In 2005, after decades of conflict, a peace agreement between north and south Sudan brought an end to Africa’s longest civil war and made Southern Sudan an autonomous region. Pictured: A child stands near her new home inside the Juba army barracks.
Since the peace deal six years ago, IntraHealth has worked with the government and the Sudan People’s Liberation Army (SPLA)—once a rebel force but now the recognized military of Southern Sudan—to help rebuild the country's health care infrastructure, which was destroyed during the war, and to raise awareness about HIV/AIDS within the military and among people returning from other countries.
Compared with neighboring countries, the current HIV prevalence here is relatively low at 3.1 percent, but as troops demobilize, displaced residents return home, and commercial traffic from areas with higher HIV rates increases, concerns about a surge in HIV are growing. According to a report released by the AIDS Security and Conflict Initiative (ASCI) in 2009, "post-conflict transitions are both a period of heightened vulnerability to HIV transmission and a neglected element in HIV and AIDS policy and programming.”
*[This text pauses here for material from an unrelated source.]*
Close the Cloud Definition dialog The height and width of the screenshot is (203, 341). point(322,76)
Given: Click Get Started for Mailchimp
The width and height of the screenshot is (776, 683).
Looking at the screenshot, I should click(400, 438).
The SPLA preemptively established its own HIV/AIDS Secretariat to manage prevention and treatment interventions in the military. IntraHealth has trained the Secretariat in organizational development, established partnerships with military programs in Kenya and Uganda to learn from their efforts to combat the epidemic, and trained military personnel as HIV/AIDS educators.
IntraHealth Deputy Director Dr. John Mondi reviews voluntary counseling and testing (VCT) guidelines with student soldiers. The month-long training prepares them as VCT counselors to counsel and test fellow soldiers for HIV at SPLA barracks in Southern Sudan.
Trained HIV/AIDS educators conduct outreach among the troops and beyond. Their responsibilities include educating communities on aspects of HIV and referring people to counseling, testing, and treatment services.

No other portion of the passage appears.